Nadie ha dormido. No lo han hecho los habitantes de los 26 pueblos y aldeas expulsados por el terremoto de sus casas con los nervios a flor de piel, ni los bomberos y los espeleólogos que buscaban debajo de los escombros a los aún vivos, ni las monjas de clausura catapultadas de repente ante un público que no las ve nunca. Tampoco los informadores, por falta de hoteles, todos con estructuras aún sin inspeccionar. Todo propiciaba una noche en vela en una ciudad atiborrada de grúas, excavadoras y manos increíblemente delicadas de socorristas que hurgaban como entre diamantes en los cúmulos de detritos, siguiendo la excitación de los perros buscapersonas.

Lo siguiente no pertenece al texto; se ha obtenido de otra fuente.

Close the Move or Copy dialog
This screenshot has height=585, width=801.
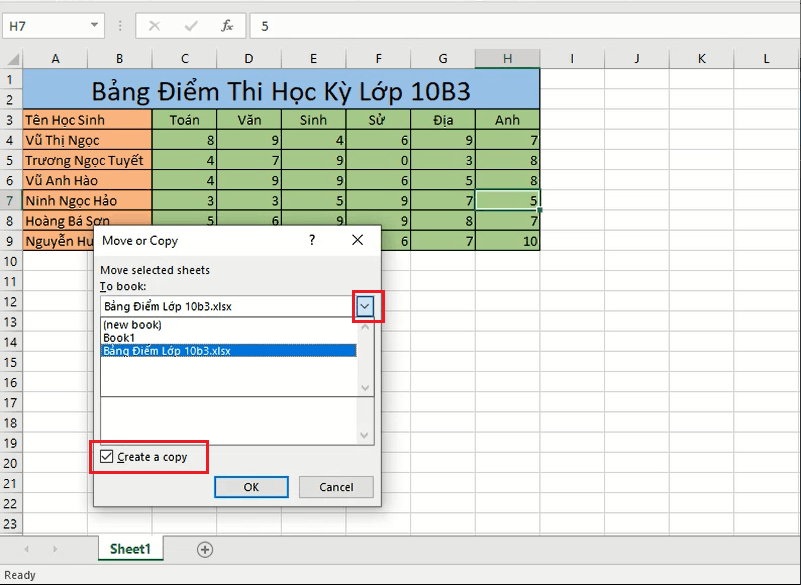coord(358,240)
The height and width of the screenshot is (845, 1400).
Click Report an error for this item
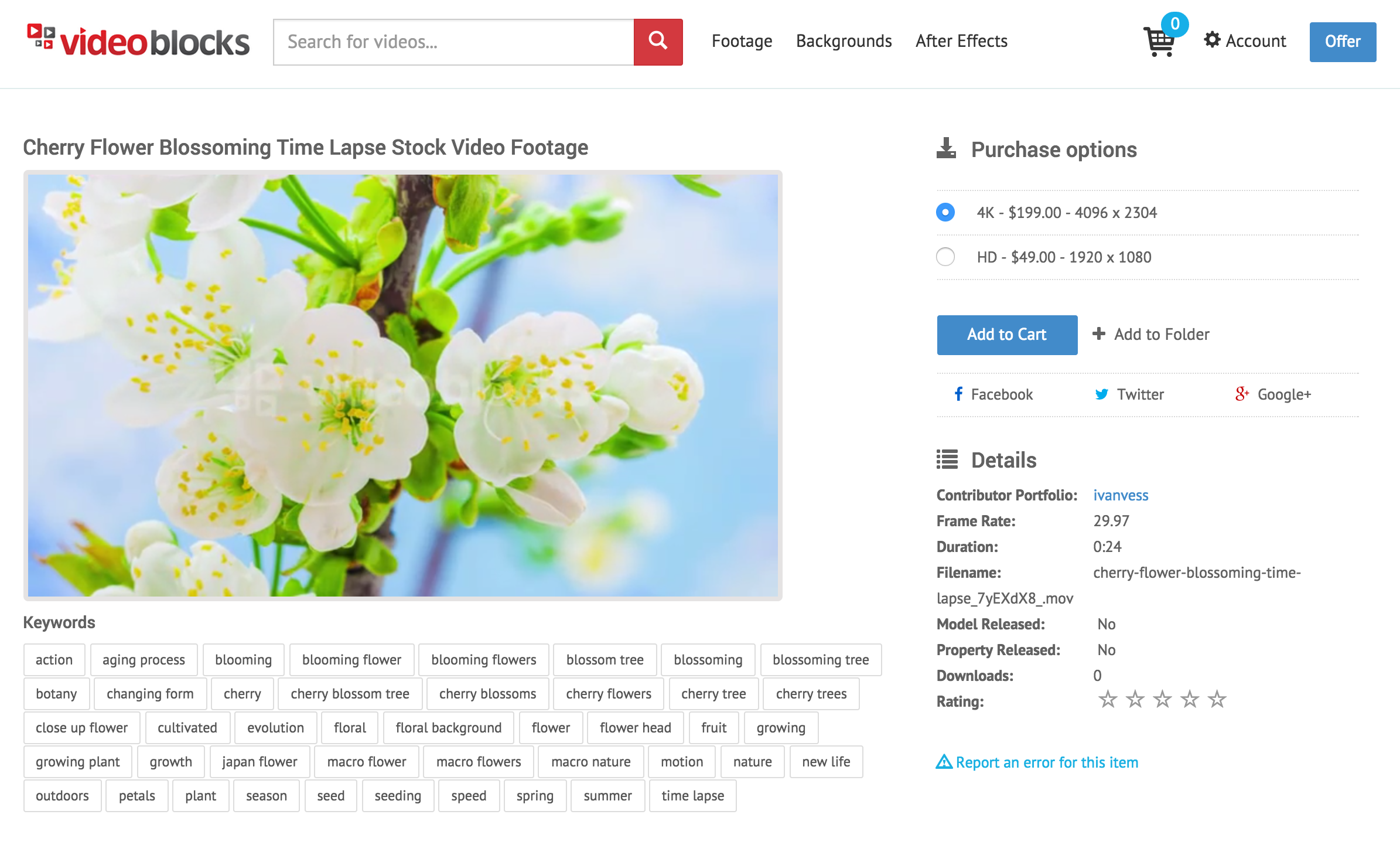[x=1037, y=762]
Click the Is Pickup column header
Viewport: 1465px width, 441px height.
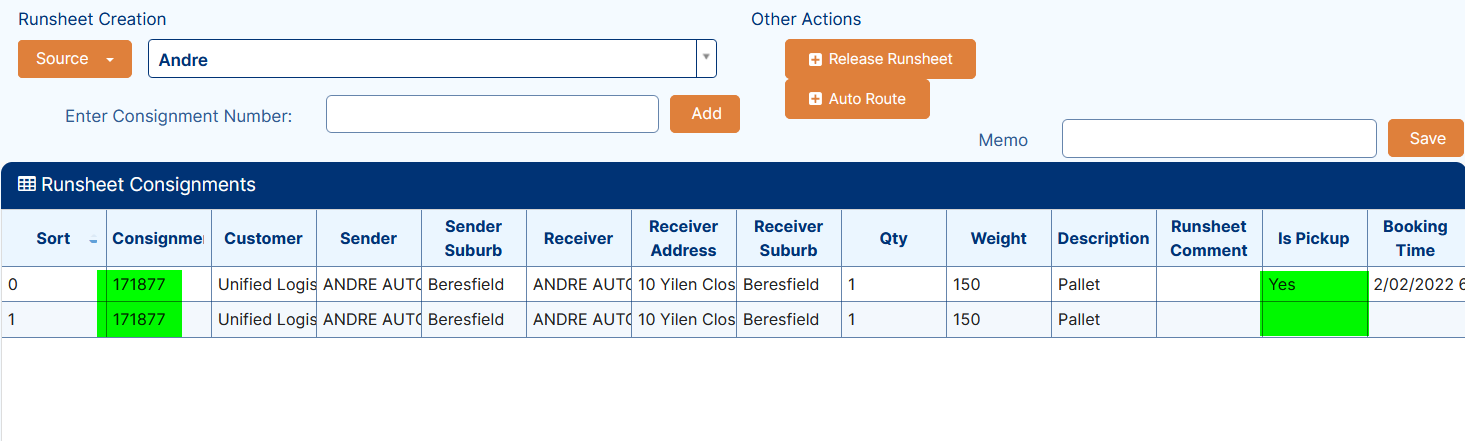click(1314, 238)
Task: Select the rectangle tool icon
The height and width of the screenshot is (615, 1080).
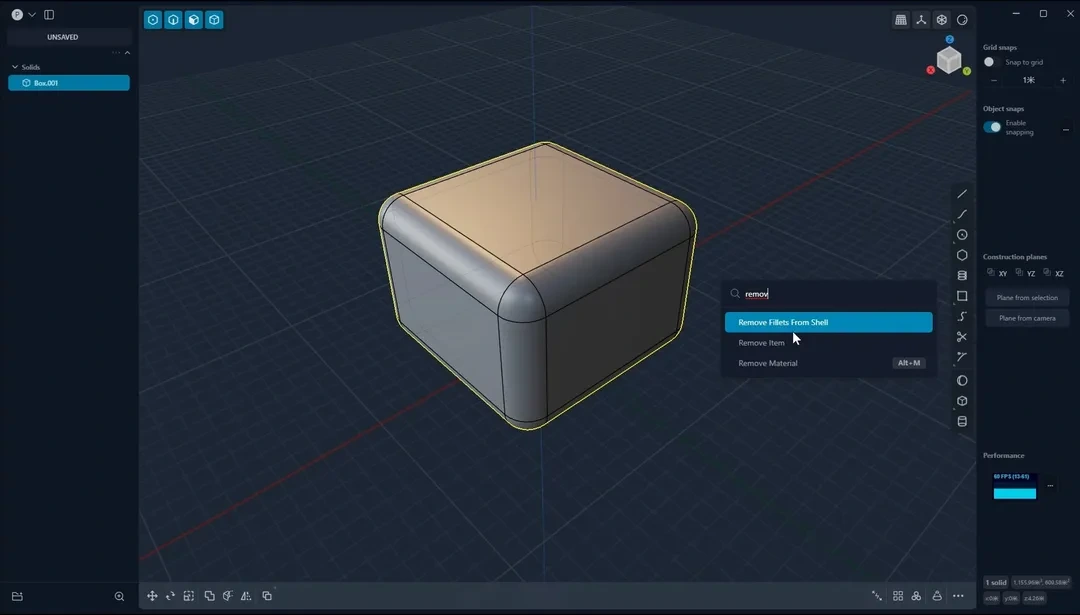Action: [x=962, y=296]
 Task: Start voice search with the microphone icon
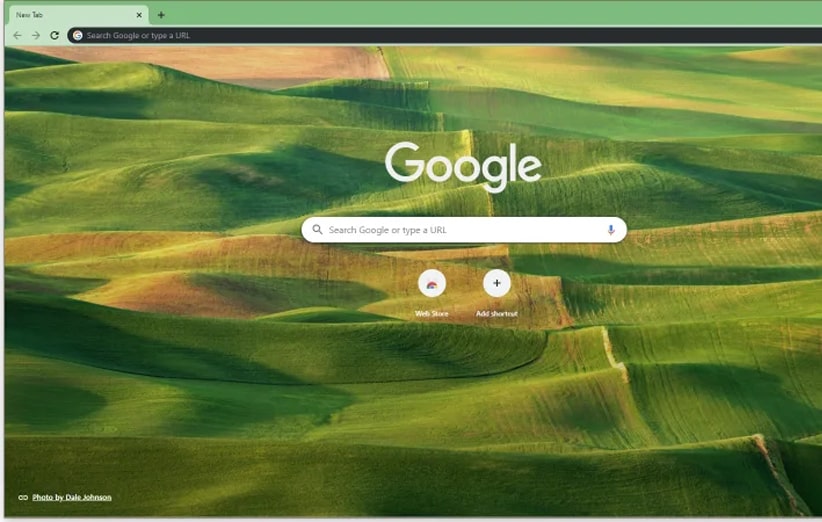(610, 230)
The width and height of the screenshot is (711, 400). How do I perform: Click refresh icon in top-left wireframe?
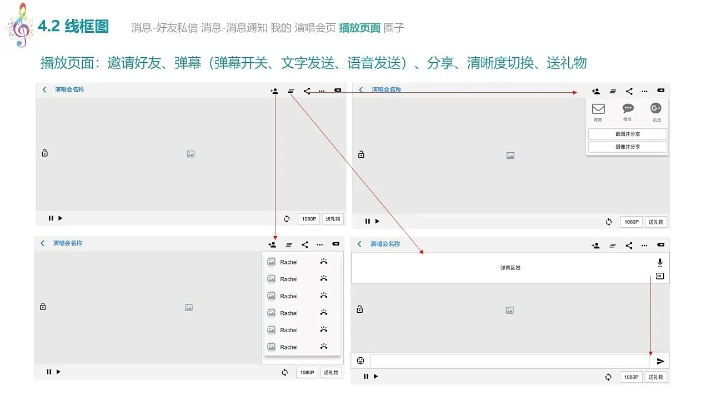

A las dos y dos segundos de la madrugada, 23 horas después del seísmo, sacan a Marta Valente, de 24 años y con un apellido nunca más apropiado. Tiene una sonrisa en los labios y la cara maquillada por el polvo de los cuatro pisos que se le vinieron encima. Tres vigas de cemento armado se cruzaron sobre su pecho y la salvaron.

En el escenario irreal y apocalíptico de la noche iluminada por las potentes lámparas de emergencia, todo se para por un instante y la vida devuelta arranca un aplauso compulsivo de todos los presentes.

Mensaje de móvil

Sacan de los escombros a otras dos chicas y a un hombre en Tempere, barrio ultraperiférico de LIAquila. Un centenar de supervivientes en las primeras 24 horas. En esos instantes casi mágicos, 290.000 teléfonos móviles presentes en la región irrumpen al unísono con un mensaje de una operadora de telefonía: "Te regalamos 10 euros de carga como contribución, en este momento de preocupación".

Pero no hay tiempo para agradecerlo, porque la tierra sigue temblando: a las 00.32, el suelo de la plaza ondea por un temblor de magnitud 4,8 en la escala de Richter; a la una de la madrugada llega el segundo y los coches estacionados bailan. Las sacudidas se repetirán a las 10, a las 11.24 y a las 11.26 de la mañana de ayer. Desde enero, es así cada día y cada noche.

Los 400 habitantes de Onna, la aldea más afectada, a seis kilómetros de LIAquila, no han aceptado la hospitalidad de los hoteles requisados en la costa lejana. Son todos parientes o amigos y han preferido permanecer unidos como náufragos en lo que fue la plaza del pueblo, porque las calles y edificios ya no existen, transformados en montones de ruinas. Están apiñados frente a la fachada de la iglesia, a la que llaman catedral, que ondea como si fuera un bastidor de teatro y que, a cada sacudida, amenaza con derrumbarse definitivamente.

En Paganica, epicentro del terremoto, se sirven 1.400 cenas de campo y sus habitantes tampoco aceptan pasar la noche en el polideportivo construido con criterios antisísmicos. Un termómetro colgado en una pared marca entre cuatro y cinco grados bajo cero.

"La primera noche es la más difícil", explican los psicólogos presentes entre los 50.000 y 70.000 damnificados, de los que el alcalde, Massimo Cialente, dice tener controlados a 17.000. Los demás se han ido a casas de familiares. Habrá que recomponer un censo que yace en el edificio de un ayuntamiento que deberá reconstruirse. Cialente ha dormido solo una hora y en su coche.

Durante la noche, los socorristas siguen hurgando en la residencia universitaria, de cuya lista faltan aún seis jóvenes de 20 años, probablemente muertos entre amasijos de hierros y cemento armado. En las tiendas de Protección Civil, los primeros 700 huéspedes están intranquilos, tienen frío y a cada temblor salen disparados como si las lonas pudieran derrumbarse como sucedió con sus casas.

"Volver a empezar"

Amanece y en las calles desaparecidas suenan despertadores que quedaron en las ruinas de las casas abandonadas. Una señora sale de su tienda en el campamento del centro de LIAquila. Es muy anciana. Mira a su alrededor y murmura que quizá vaya a ver su casa "porque ha salido el sol". Giuseppe Pulcini, farmacéutico del centro histórico abandonado, abre su tienda porque quiere "que sea una señal de renacimiento". Algo más allá, hace lo mismo esta mañana un panadero y ofrece el pan de ayer. "Hoy estamos con todos los demás porque hay que volver a empezar", dicen las monjitas de clausura, en la cola del desayuno. Y uno de los psicólogos suelta que, tal vez, "las imágenes puedan poner en marcha estímulos positivos porque ayudan a reclasificar los problemas".